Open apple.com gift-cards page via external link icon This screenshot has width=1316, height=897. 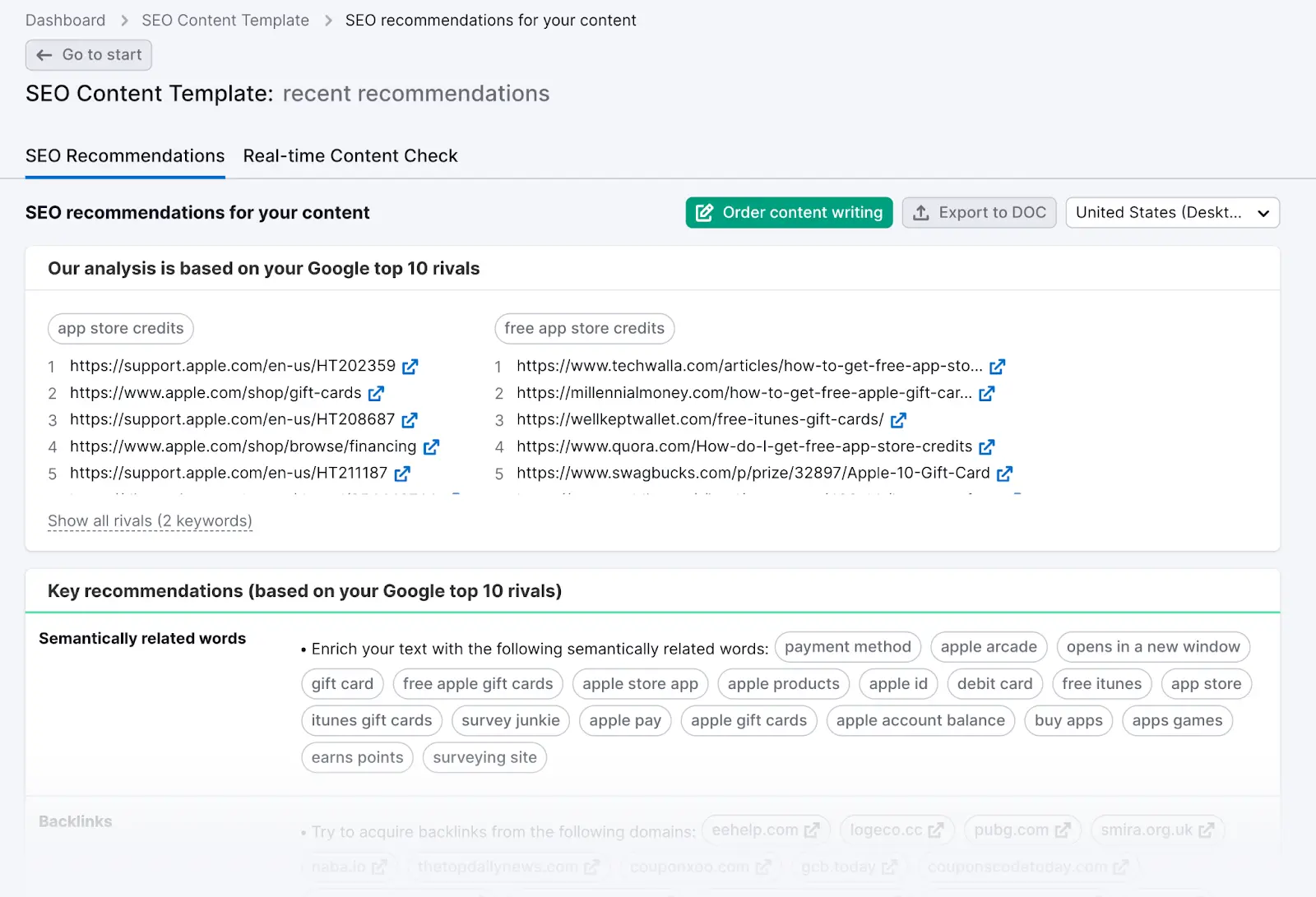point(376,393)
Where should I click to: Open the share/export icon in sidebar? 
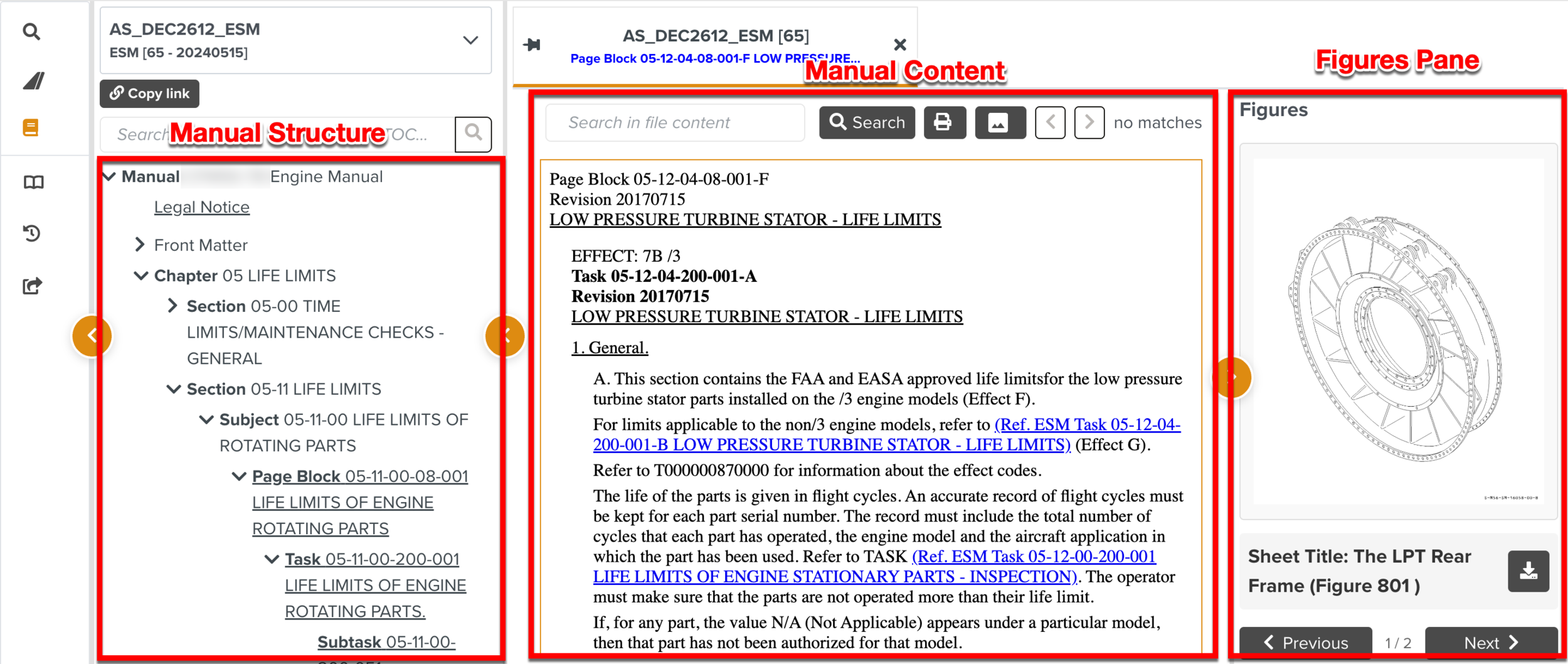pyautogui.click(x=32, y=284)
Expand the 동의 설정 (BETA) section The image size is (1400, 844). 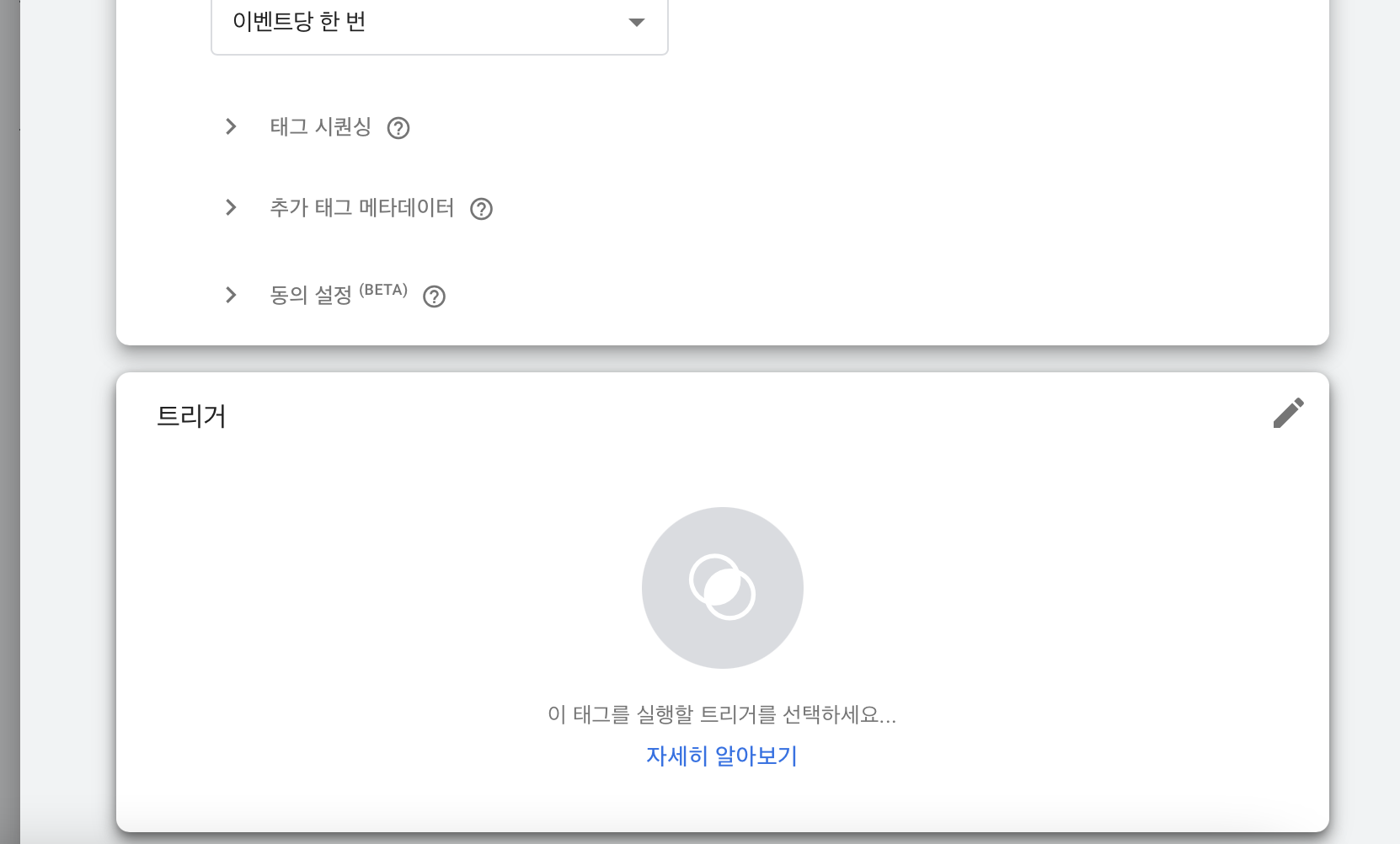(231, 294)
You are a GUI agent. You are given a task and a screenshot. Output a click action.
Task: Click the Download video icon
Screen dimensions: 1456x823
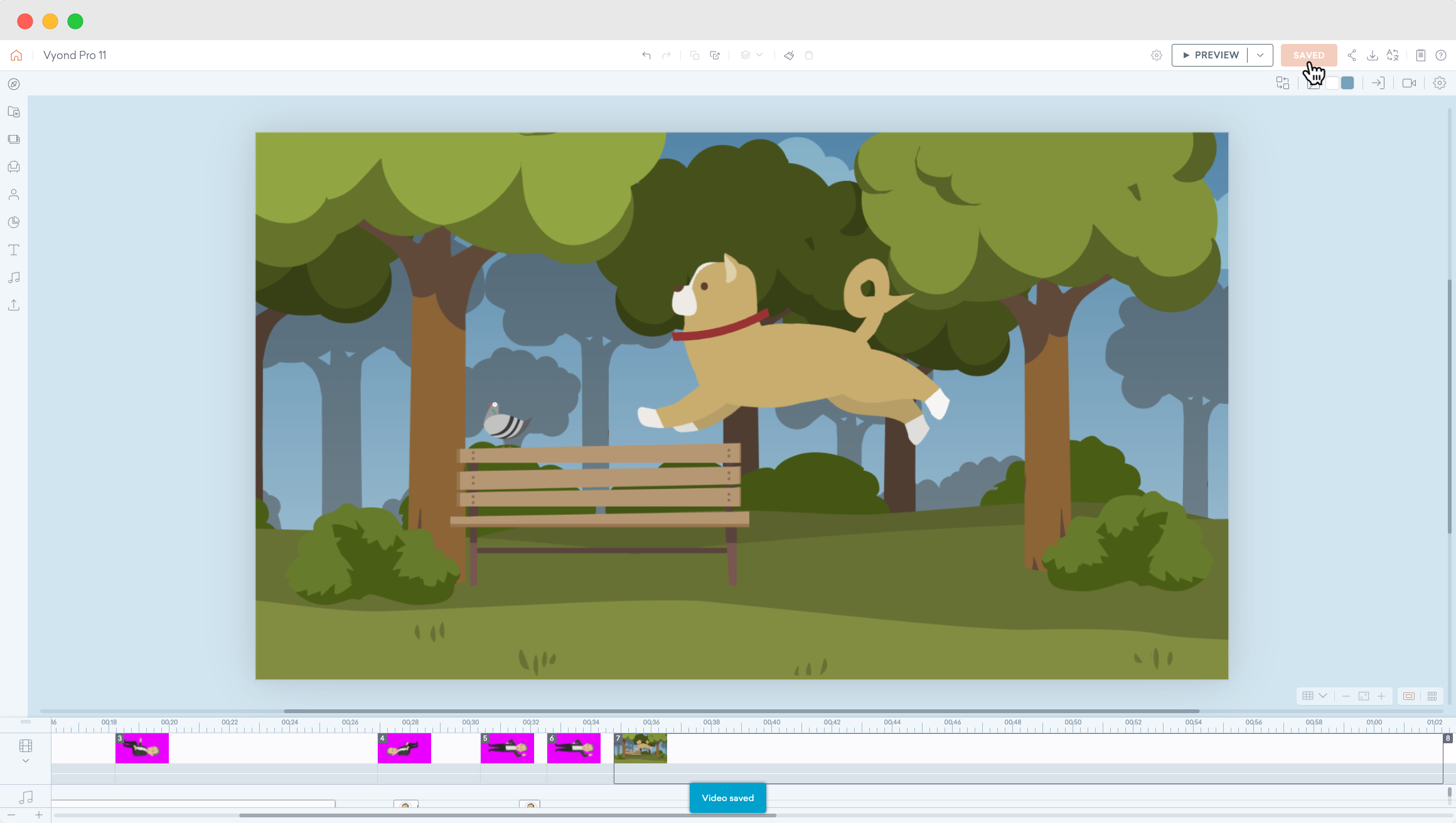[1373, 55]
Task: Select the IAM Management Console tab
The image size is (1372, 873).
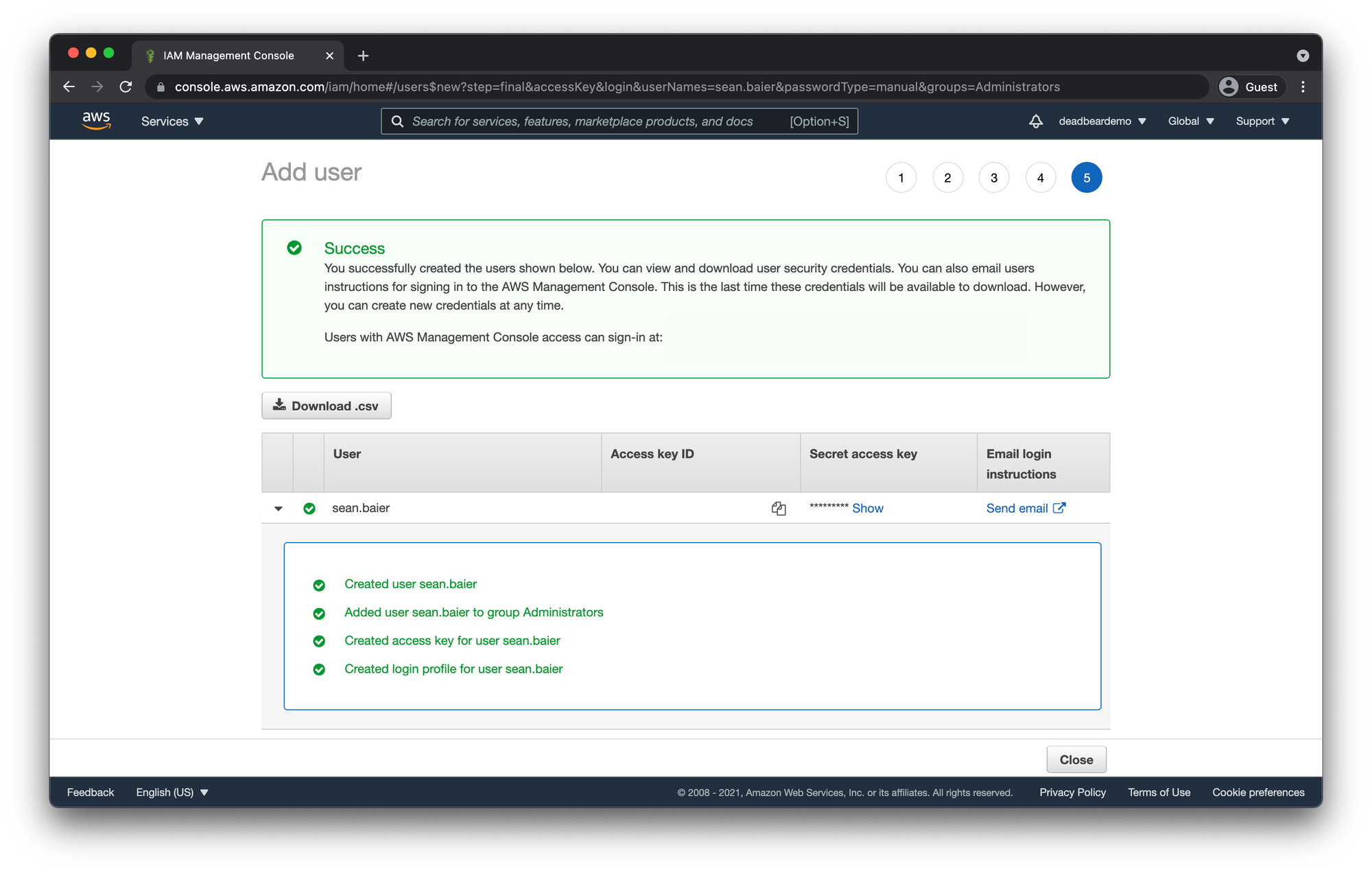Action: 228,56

### Directions
The line with "Task: Click the Download video icon" and each line after it, through the final line of the data, are to be duplicated exactly, with pictures left out and nothing more included.

### Answer area
Task: Click the Download video icon
Screen dimensions: 1456x823
[1373, 55]
Task: Select the IAM Management Console tab
The image size is (1372, 873).
Action: 228,56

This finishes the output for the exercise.